The name Kirkintilloch

A few miles to the east of Glasgow stands the town of Kirkintilloch. At first sight the name of this place seems to be an example of the kirk– type found all over Scotland. Names prefixed by kirk(originally a Scandinavian word) usually mean “Church of…” and often contain the name of a saint, e.g. Kirkpatrick (Church of St Patrick) or Kirkbride (Church of St. Bridget). Closer inspection of Kirkintilloch reveals, however, that it is not in fact a kirk– name at all but instead provides a curious snapshot of early medieval history.

In one version of the ninth-century Welsh chronicle Historia Brittonum (The History of the Britons) the Antonine Wall is said to terminate in the west at Carpentaloch. This is the oldest form of Kirkintilloch and shows clearly that it does not belong among the typical kirk– names. It had a different origin that pre-dated the arrival of Scandinavian words as elements in Scottish nomenclature.

Carpentaloch can be broken down as caerpentulach, a hybrid name formed from Brittonic and Gaelic words and meaning “Fort at the head of the hills”. This form must have originated at a time when Strathclyde, the last surviving kingdom of the North Britons, was absorbing an influx of Gaelic-speaking immigrants of Scottish or Norse-Scottish ancestry.
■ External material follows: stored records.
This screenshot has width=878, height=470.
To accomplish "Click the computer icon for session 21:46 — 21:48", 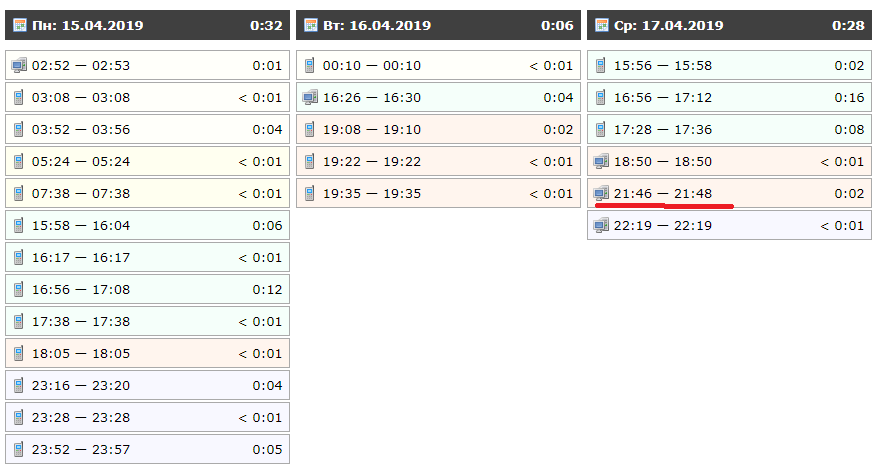I will pos(601,193).
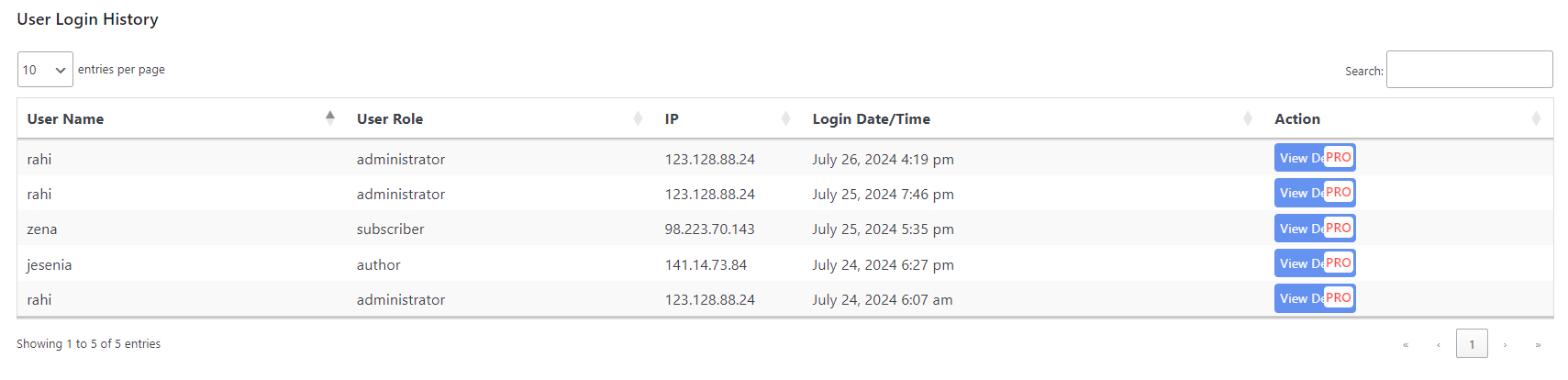Sort by Action column sort arrows

[1536, 118]
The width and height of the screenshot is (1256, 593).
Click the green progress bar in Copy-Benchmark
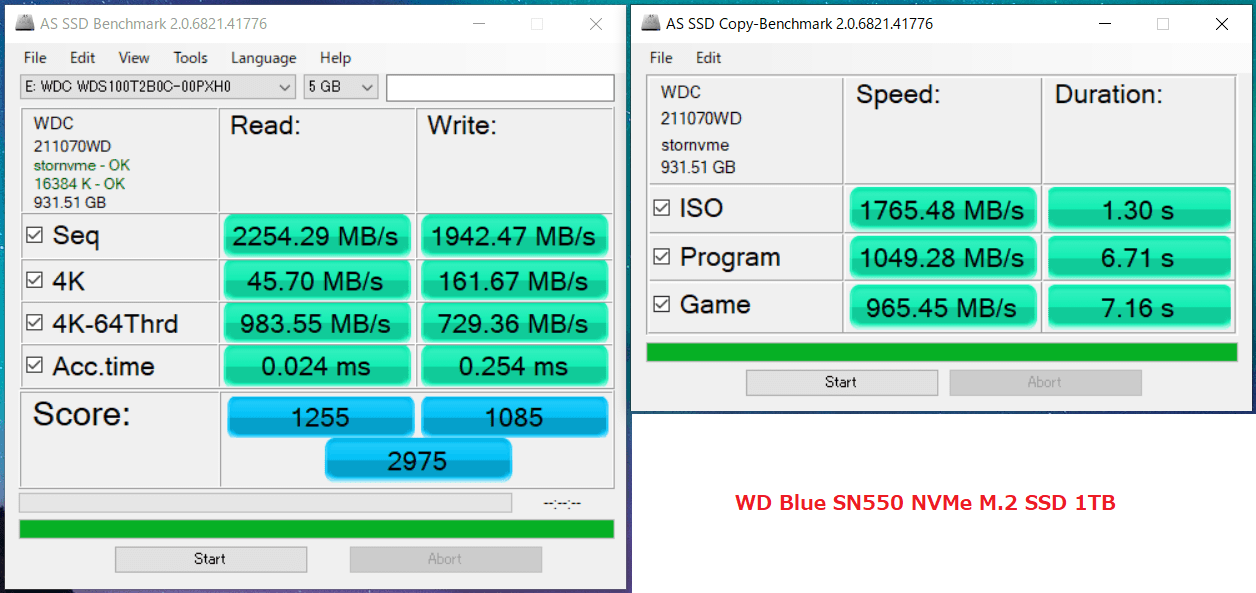tap(941, 352)
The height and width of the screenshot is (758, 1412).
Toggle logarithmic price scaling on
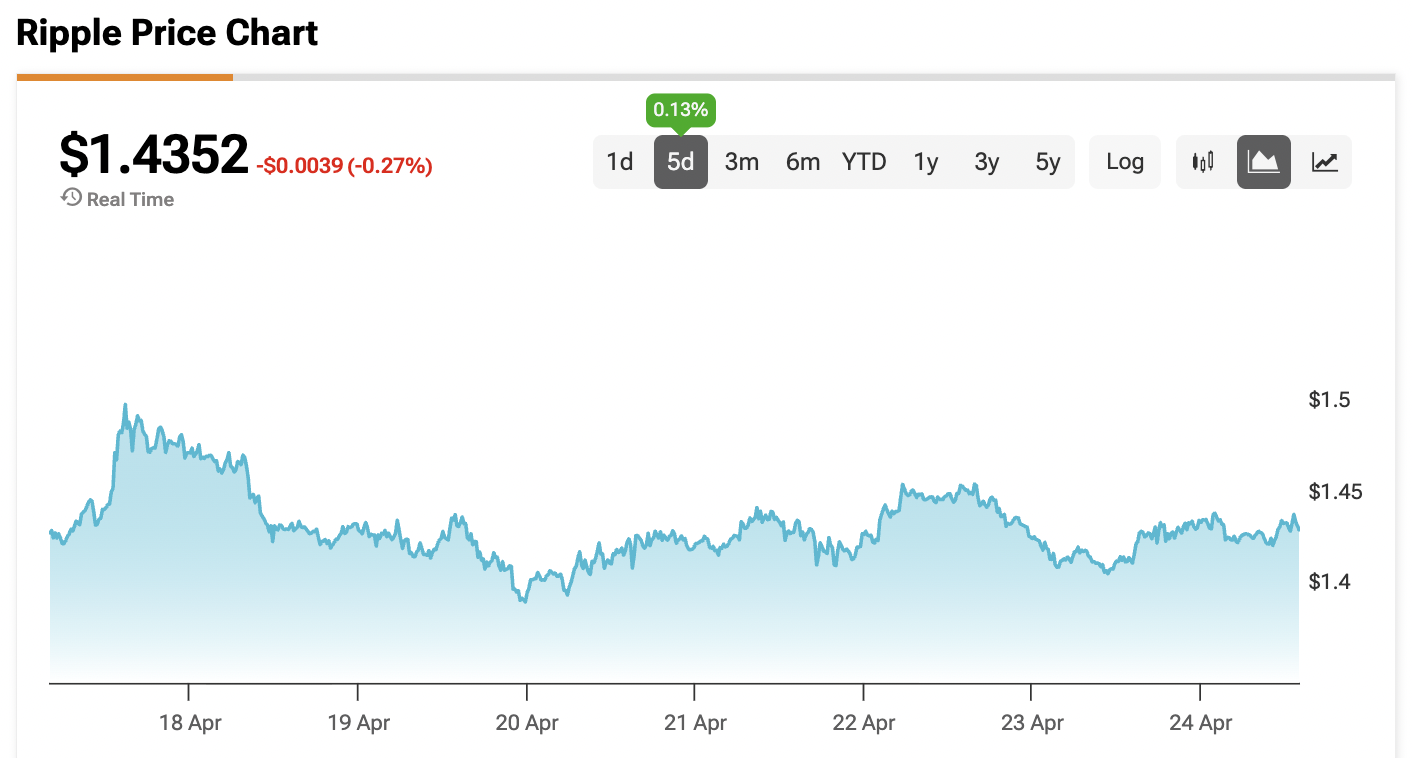pos(1124,161)
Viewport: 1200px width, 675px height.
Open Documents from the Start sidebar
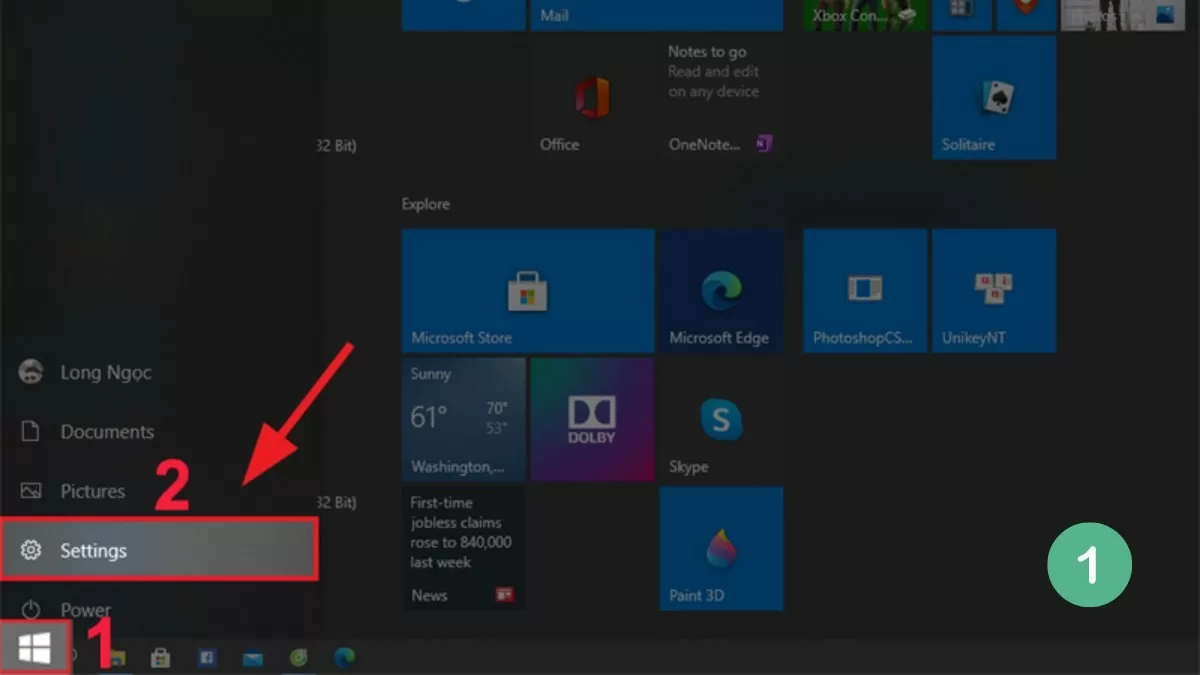click(106, 432)
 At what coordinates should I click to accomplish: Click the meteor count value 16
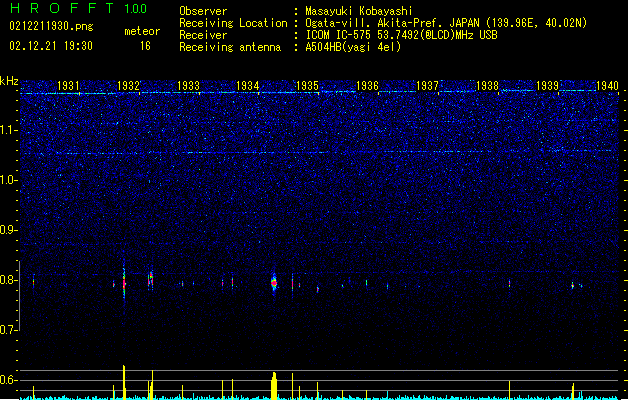coord(145,46)
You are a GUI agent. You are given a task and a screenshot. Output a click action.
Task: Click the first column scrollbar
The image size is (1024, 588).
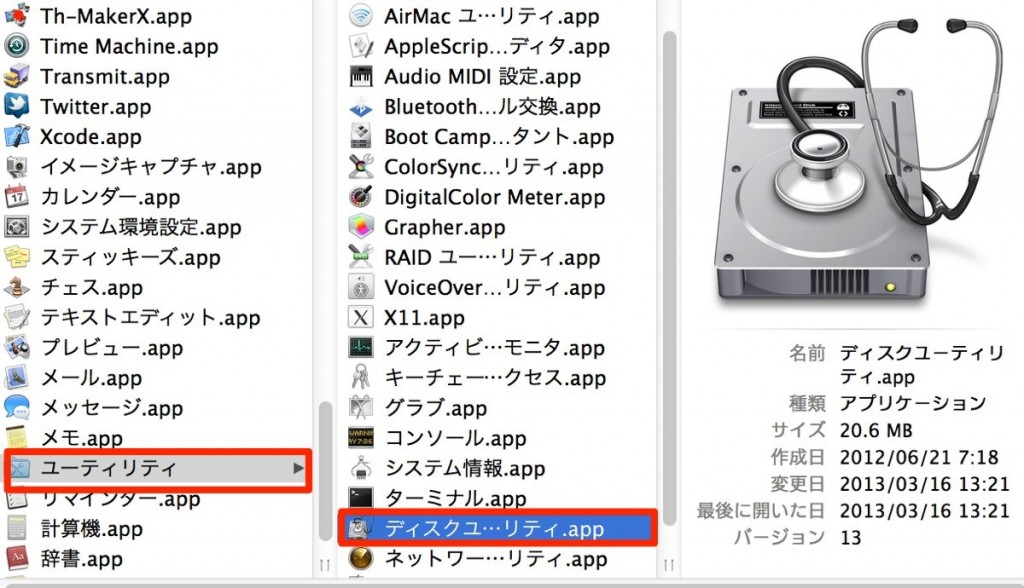click(x=325, y=470)
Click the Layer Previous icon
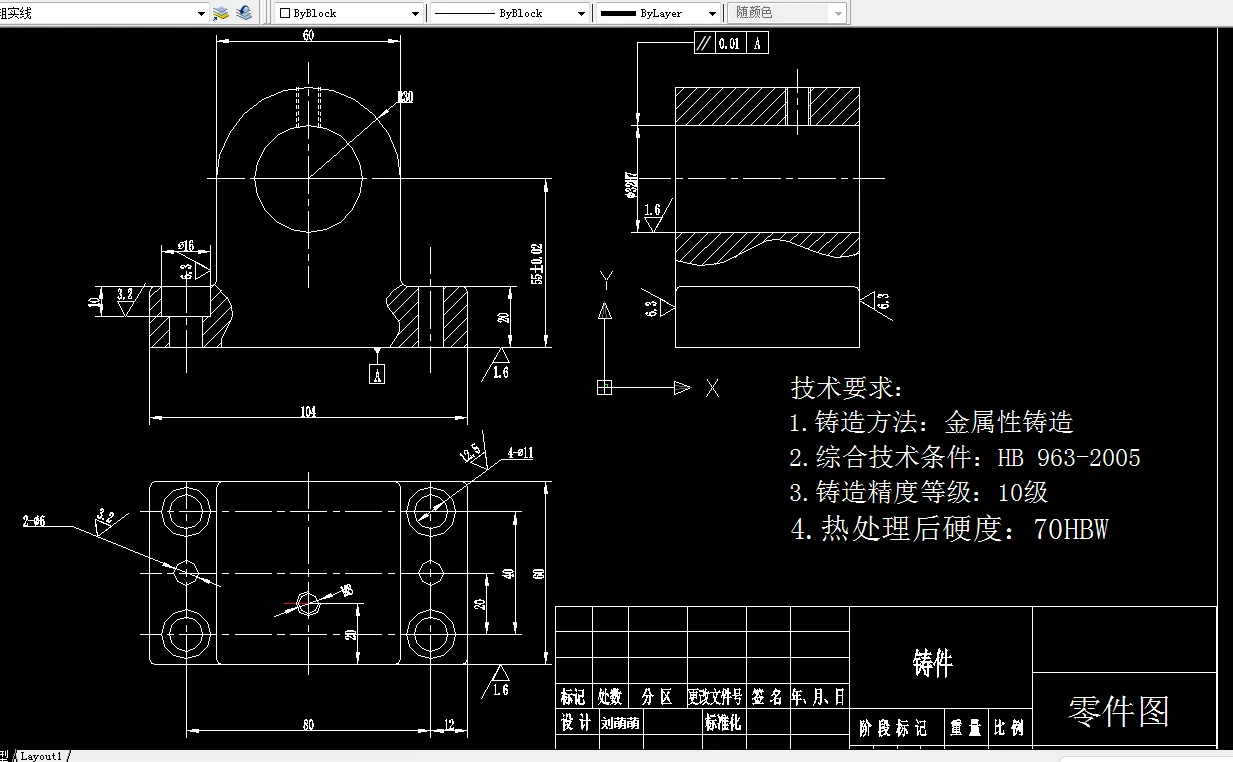This screenshot has height=762, width=1233. pyautogui.click(x=242, y=12)
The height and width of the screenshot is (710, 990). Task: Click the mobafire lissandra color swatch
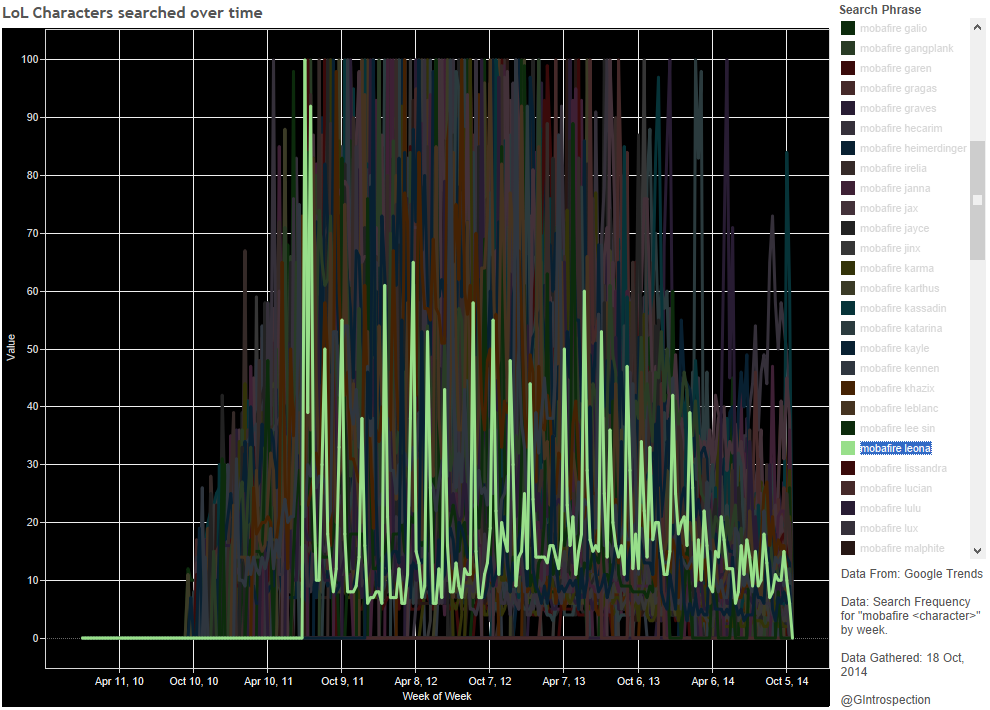click(x=848, y=468)

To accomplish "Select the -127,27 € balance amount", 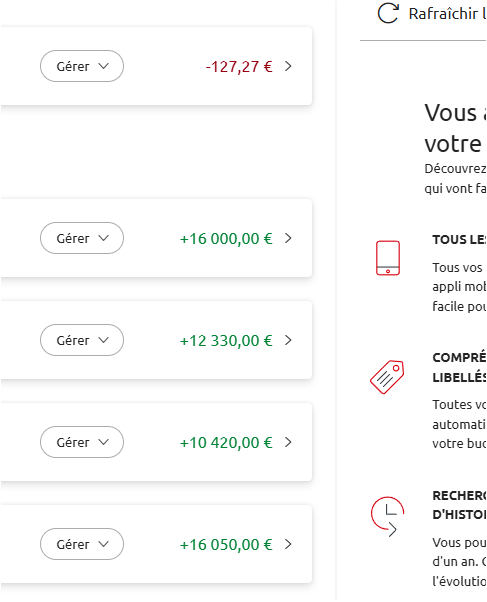I will click(x=239, y=67).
Such a hybrid place-name can only have been formed after 870, when Strathclyde was ravaged by Vikings and brought within their sphere of colonisation. Prior to this time Brittonic speech held sway and Gaelic terms such as tulach (hill) were absent from the area’s etymology. The original form of Kirkintilloch may thus have been Caerpenbryn or something broadly similar. Eventually, long after bryn was replaced by tulach, the Brittonic word pen (head) was altered to cenn which has the same meaning in Gaelic. This change will have occurred when the ancient speech of the Britons was in terminal decline, probably in the decades after c.1070 when Strathclyde was conquered by the Scots. By c.1300, when the town of Kerkintalloch was first recorded in Scottish landholding documents, only the prefix caer (fort) remained to indicate that the original inhabitants were speakers of a language that had long since faded away.

Reference: W.J. Watson, The history of the Celtic place-names of Scotland (Edinburgh, 1926), p.348.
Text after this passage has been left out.